Купирование дыхательной недостаточности, подтвержденное данными газового состава крови, является критерием эффективности остеосинтеза ребер (табл. 5). Кроме того, учитывали такие клинические признаки, как отсутствие парадоксального дыхания, прекращение просачивания воздуха по дренажам, восстановленная проходимость дыхательных путей разного калибра.

Остеосинтез при переломе реберТаблица 5. Газовый состав крови до и после остеосинтеза ребер

Полученные данные свидетельствуют о статистически значимой положительной динамике у пострадавших обеих групп.

Клиническая оценка эффективности хирургического лечения пострадавших с переломами ребер включала изучение летальности, частоты осложнений, количества дней ИВЛ и дней, проведенных пациентами в отделении реанимации и интенсивной терапии (табл. 6).

Остеосинтез при переломе реберТаблица 6. Результаты хирургического лечения пациентов

В зависимости от возможностей восстановления спонтанного дыхания применяли различные способы ИВЛ: от принудительной протективной вентиляции в режиме CMV (continuous mandatory ventilation) с ПДКВ 8-10 см вод.ст. до различных вариантов вспомогательной вентиляции. Необходимость в трахеостомии возникла у 5 (8,5%) пациентов с политравмой в связи с длительными сроками ИВЛ из-за наличия сочетанных повреждений и ушиба легкого. Так, у 38 пострадавших с ушибом легких ИВЛ проводилась в среднем на 2,2 сут больше, чем у пациентов без ушиба.

Выздоровление наступило у всех пациентов с изолированной травмой груди и у 25 (86,2%) пациентов с сочетанными повреждениями. К моменту выписки пациентам проводили контрольное рентгенологическое обследование (рис. 4). Осложнения отмечены у 5 (8,5%) пациентов: септицемия и пневмония – у 1, послеоперационный плеврит и эмпиема – у 2, перелом пластины – у 1, нагноение послеоперационной раны – у 1. Повторные оперативные вмешательства в ранние сроки проведены у 3 пациентов с сочетанными повреждениями по поводу гнойно-септических осложнений. Причиной летальных исходов были тяжелые повреждения других органов (тяжелая черепно-мозговая травма (2 наблюдения), травма органов живота (1) и двусторонняя пневмония с эмпиемой плевры (1).

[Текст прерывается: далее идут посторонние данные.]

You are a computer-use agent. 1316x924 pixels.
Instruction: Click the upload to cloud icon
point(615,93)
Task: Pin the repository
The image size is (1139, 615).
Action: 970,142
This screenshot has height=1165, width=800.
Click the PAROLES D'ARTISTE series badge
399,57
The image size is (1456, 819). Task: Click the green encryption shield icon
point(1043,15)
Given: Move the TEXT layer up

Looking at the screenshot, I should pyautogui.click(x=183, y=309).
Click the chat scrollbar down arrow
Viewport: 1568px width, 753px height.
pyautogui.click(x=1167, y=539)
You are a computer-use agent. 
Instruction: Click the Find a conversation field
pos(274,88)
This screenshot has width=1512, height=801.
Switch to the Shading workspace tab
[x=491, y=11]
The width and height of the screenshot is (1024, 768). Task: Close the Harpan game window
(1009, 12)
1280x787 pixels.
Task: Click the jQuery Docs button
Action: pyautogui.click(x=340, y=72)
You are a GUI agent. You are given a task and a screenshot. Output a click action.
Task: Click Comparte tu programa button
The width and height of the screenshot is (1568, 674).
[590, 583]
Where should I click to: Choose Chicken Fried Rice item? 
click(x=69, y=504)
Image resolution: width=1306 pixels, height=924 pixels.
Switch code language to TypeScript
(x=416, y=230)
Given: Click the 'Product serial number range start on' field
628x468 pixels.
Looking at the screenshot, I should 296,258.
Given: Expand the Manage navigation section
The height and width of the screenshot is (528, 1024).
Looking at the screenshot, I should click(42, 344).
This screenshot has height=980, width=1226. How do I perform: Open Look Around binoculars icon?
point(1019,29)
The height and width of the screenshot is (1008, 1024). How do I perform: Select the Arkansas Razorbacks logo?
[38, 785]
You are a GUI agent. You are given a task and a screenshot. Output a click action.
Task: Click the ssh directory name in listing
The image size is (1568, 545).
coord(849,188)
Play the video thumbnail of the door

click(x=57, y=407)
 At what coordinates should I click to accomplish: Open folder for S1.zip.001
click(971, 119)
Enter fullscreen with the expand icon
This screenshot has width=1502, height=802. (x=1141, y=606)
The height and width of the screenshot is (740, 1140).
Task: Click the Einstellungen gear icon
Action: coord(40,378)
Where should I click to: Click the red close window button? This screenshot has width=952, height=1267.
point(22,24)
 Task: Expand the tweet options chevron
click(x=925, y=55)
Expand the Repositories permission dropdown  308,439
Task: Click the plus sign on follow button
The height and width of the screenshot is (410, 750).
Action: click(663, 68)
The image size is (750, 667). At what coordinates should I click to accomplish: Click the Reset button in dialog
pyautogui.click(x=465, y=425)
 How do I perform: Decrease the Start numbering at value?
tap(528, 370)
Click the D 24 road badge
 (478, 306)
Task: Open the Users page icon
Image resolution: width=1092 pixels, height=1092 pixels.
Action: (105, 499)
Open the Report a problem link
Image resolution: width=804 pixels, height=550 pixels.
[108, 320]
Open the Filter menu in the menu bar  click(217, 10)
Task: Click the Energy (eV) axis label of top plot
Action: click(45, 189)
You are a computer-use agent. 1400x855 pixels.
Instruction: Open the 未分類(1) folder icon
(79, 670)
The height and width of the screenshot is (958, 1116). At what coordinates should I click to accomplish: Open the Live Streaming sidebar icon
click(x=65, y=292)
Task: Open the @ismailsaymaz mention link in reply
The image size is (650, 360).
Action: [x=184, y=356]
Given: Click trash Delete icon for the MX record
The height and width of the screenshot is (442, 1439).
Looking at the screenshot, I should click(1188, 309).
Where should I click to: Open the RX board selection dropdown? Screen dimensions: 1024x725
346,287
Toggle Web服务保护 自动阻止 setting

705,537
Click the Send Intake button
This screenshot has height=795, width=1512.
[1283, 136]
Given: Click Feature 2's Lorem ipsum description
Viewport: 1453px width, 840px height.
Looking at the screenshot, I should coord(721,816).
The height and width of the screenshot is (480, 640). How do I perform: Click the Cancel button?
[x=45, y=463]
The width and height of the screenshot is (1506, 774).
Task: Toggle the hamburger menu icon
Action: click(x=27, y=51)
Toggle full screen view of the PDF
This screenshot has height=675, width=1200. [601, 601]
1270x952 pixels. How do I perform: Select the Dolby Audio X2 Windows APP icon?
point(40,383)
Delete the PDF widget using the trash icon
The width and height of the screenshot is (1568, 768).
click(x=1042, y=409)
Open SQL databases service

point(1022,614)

Остеосинтез при переломе реберРис. 4. Рентгенограмма органов грудной клетки после остеосинтеза ребер.

Анализ результатов лечения подтвердил то, что остеосинтез ребер не может быть одинаково эффективен у больных с изолированной травмой груди и с сочетанной травмой груди, если использовать стандартные критерии окончательной оценки лечения пострадавшего. Так, число дней ИВЛ пострадавшего, число дней пребывания в отделении реанимации и интенсивной терапии, частота осложнений были больше при сочетанной травме, чем при изолированной; повторные операции и летальные исходы регистрировались только при политравме. Это связано с тем, что вклад в конечный результат вносили именно сочетанные повреждения головного мозга, опорно-двигательного аппарата.

Отсутствие статистически значимых различий между данными категориями пострадавших по отмеченным показателям свидетельствует о том, что остеосинтез ребер, как минимум, не ухудшает результаты лечения пациентов с политравмой, если применяется обоснованно, а политравма в свою очередь далеко не всегда лимитирует выполнение остеосинтеза ребер. При отсутствии противопоказаний остеосинтез является хорошим фактором снижения риска внутригрудных повреждений и летальности.

Таким образом, остеосинтез ребер у пострадавших с множественными и флотирующими переломами ребер является современным перспективным методом в комплексе мер специализированной торакальной хирургической помощи при травме груди.

Полученные у больных с изолированной травмой груди после этой операции вполне удовлетворительные показатели функции внешнего дыхания и отсутствие летальных исходов позволяют рекомендовать остеосинтез в качестве оптимального способа лечения множественных и флотирующих переломов ребер. Требуется дальнейшее накопление коллективного опыта для вынесения окончательного заключения о целесообразности применения остеосинтеза ребер при политравме в различных клинических ситуациях.